* [Passage shown]
“Go big or don’t bother.”
Those are the words we find ourselves saying to clients with large estates who are considering making significant lifetime gifts to heirs. The conversation often begins with a question from a client such as, “I understand that the estate tax exclusion amount is very high under current tax law but that it is scheduled to revert back to much lower levels in 2026 when the current limits ‘sunset.’ Should I therefore make large gifts today?”
In 2018, the amount you can give tax-free to people other than your spouse doubled from $5,600,000 to $11,180,000. With adjustment for inflation, that “exclusion amount” is $11,580,000 in 2020. A married couple effectively enjoys two exclusion amounts—a combined total of approximately $23 million in 2020—via portability, as explained by George Climer in Estate Planning Update: Portability Filing Relief.
Thankfully, you can still give everything to your spouse tax-free during your lifetime or at death. And charitable giving is an entirely separate topic. In this article, we’re discussing high-value gifts to individuals to whom you are not married and the tax implications of those gifts.
You and your spouse might be thinking to yourselves, “Well, our estate isn’t worth $23 million, so this article doesn’t pertain to us since we can give away all of our assets tax-free.” On the contrary, because of the scheduled sunset of current estate tax laws in 2026, you should read this article carefully if your estate will likely be worth more than half the current tax-free gift limit when you die. Said another way, you should keep reading if your estate value exceeds $11,580,000 ($5,790,000 if unmarried).
This maximum gift amount—the basic exclusion amount or BEA—can be used during your lifetime or at death. The BEA is cumulative; any amount of the BEA that you don’t give away during your lifetime is available to reduce the amount of your taxable estate at the time of your death. Any gifts you make beyond the exclusion amount are subject to a “gift tax” when made during your lifetime or an “estate tax” if made at death.

* [Tasks for this exercise]
(1) Condense the paragraph of the estate planning passage that begins "In 2018, the amount you can give" into a short bulleted list that keeps its main facts.
(2) From the estate planning passage, output word for word the part that opens with the words containing "Those are the" and closes with "Portability Filing Relief.".
The entries after this point have no connection to the estate planning passage.

* [Record extracts]
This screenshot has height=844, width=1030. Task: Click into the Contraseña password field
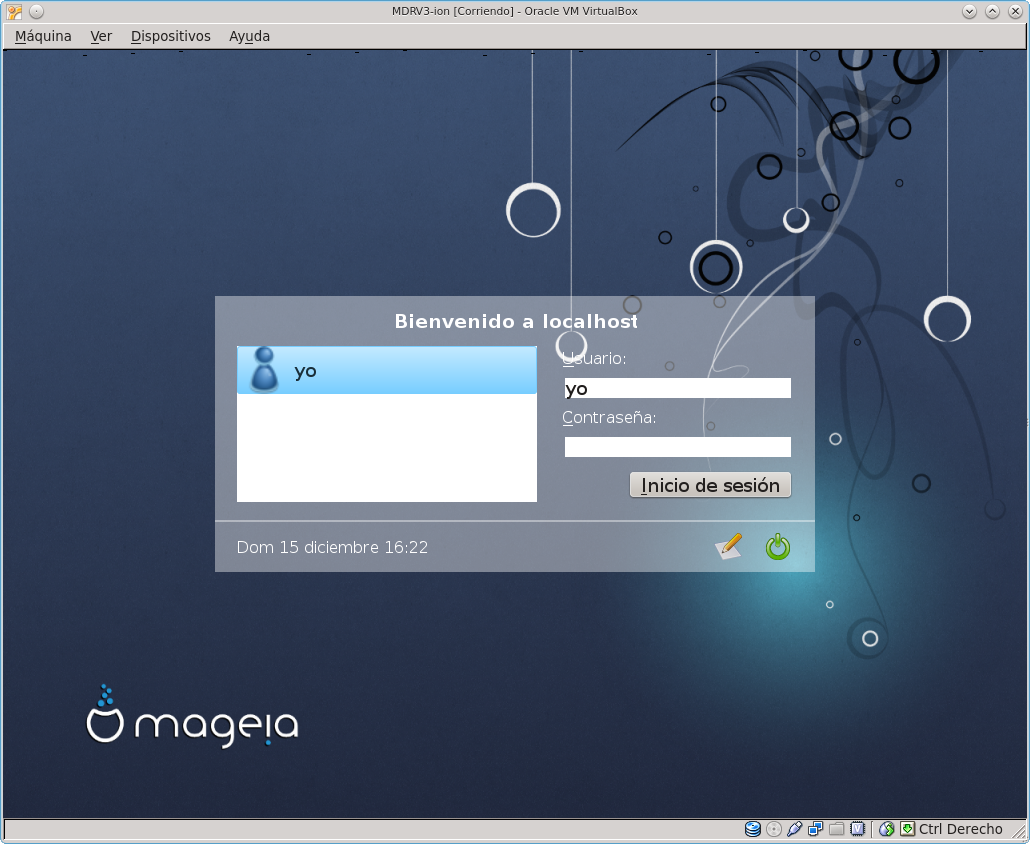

==

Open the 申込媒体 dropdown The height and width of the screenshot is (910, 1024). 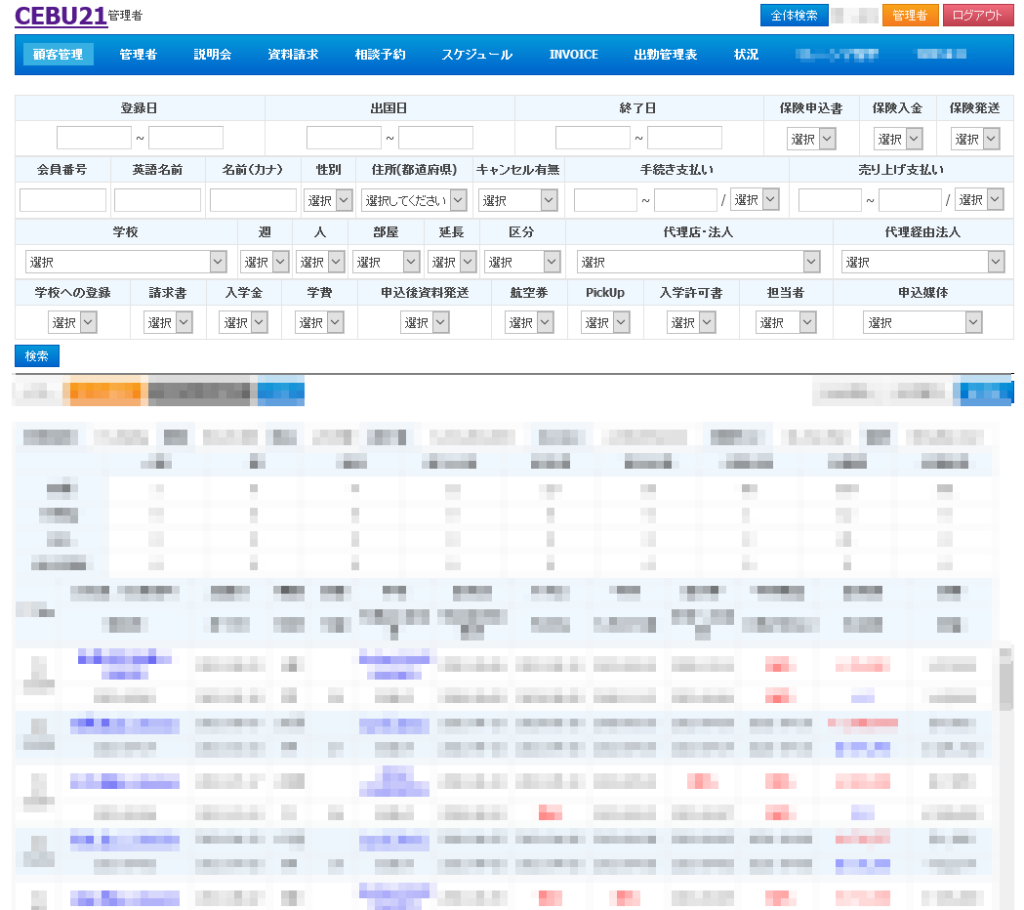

* [Worked solutions]
(1)
- In 2018, the tax-free amount you can give to people other than your spouse doubled from $5,600,000 to $11,180,000.
- After adjustment for inflation, this "exclusion amount" is $11,580,000 in 2020.
- Through portability, a married couple effectively has two exclusion amounts, about $23 million combined in 2020.

(2)
Those are the words we find ourselves saying to clients with large estates who are considering making significant lifetime gifts to heirs. The conversation often begins with a question from a client such as, “I understand that the estate tax exclusion amount is very high under current tax law but that it is scheduled to revert back to much lower levels in 2026 when the current limits ‘sunset.’ Should I therefore make large gifts today?”
In 2018, the amount you can give tax-free to people other than your spouse doubled from $5,600,000 to $11,180,000. With adjustment for inflation, that “exclusion amount” is $11,580,000 in 2020. A married couple effectively enjoys two exclusion amounts—a combined total of approximately $23 million in 2020—via portability, as explained by George Climer in Estate Planning Update: Portability Filing Relief.